§ **Article**

* * * * * * * * *

[NCRC] Update Kotahi database with all research object currently capture via shiny app DB (spreadsheet)
Description; the following spreadsheet contains articles that should not be imported into Kotahi when pulling content from bioRxiv/Pubmed API.
- feb 2021: https://docs.google.com/spreadsheets/d/1zQPXGIy2xsfQmri-_PLA-5YP3nPefJkpYaYY8rCGde8/edit
- sept 2020: https://docs.google.com/spreadsheets/d/1G8stDQUmDbI8qY0NK4vBru2A55j7wcPs956sBcfv3hY/edit
- pre sept 2020: https://docs.google.com/spreadsheets/d/1Y0juNsPpMa_fddk82dPGYfjJbL_BFHoOHmI3HBLJYk8/edit#gid=0
Articles should be in the system, but should not be displayed on UI.
Acceptance criteria;
-
Add all existing article data to Kotahi database in order to mitigate the inclusion of the previous articles entering the system for triage. -
Delete all current articles from the Manuscripts view.
Notes from the client; this R code can read and combine to a single data frame of all considered papers. Note we froze using R version 3.6.3 since the googlesheets4 package changed a lot in R v4.0.

* * * * * * * * *

§ **Source data**

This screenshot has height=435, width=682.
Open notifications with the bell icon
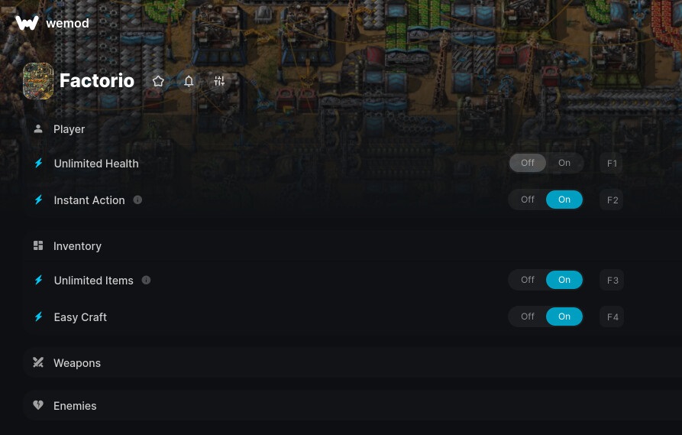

* * * * * * * * *

§ **Objectives**
[1] According to the client's notes in the Kotahi database issue, which R version was frozen, and why?
[2] List the time periods given for the linked spreadsheets in the Kotahi database issue.
[3] Write the next few sentences of the Kotahi database issue, picking up after its final sentence.

§ **Written responses**
[1] R version 3.6.3, because the googlesheets4 package changed a lot in R v4.0.

[2] feb 2021, sept 2020, pre sept 2020

[3]
## latest paper
existing_papers = googlesheets4::sheets_speedread(
ss="1zQPXGIy2xsfQmri-_PLA-5YP3nPefJkpYaYY8rCGde8",
sheet="papers",
col_types = cols(
pubmed_id = col_integer(),
date = col_character(),
secondary_reviewer_initial = col_character(),
subtopic = col_character())
) %>%
dplyr::mutate(title_journal = paste0(title, " (", journal, ")"))
existing_papers$doi[is.na(existing_papers$doi)] = existing_papers$title_journal[is.na(existing_papers$doi)]
## hard-code previously considered papers
existing_papers_older = googlesheets4::sheets_speedread(
ss="https://docs.google.com/spreadsheets/d/1Y0juNsPpMa_fddk82dPGYfjJbL_BFHoOHmI3HBLJYk8/edit#gid=0",
sheet="papers",
col_types = readr::cols(
pubmed_id = col_integer(),
date = col_character(),
secondary_reviewer_initial = col_character(),
subtopic = col_character())) %>%
dplyr::mutate(title_journal = paste0(title, " (", journal, ")"))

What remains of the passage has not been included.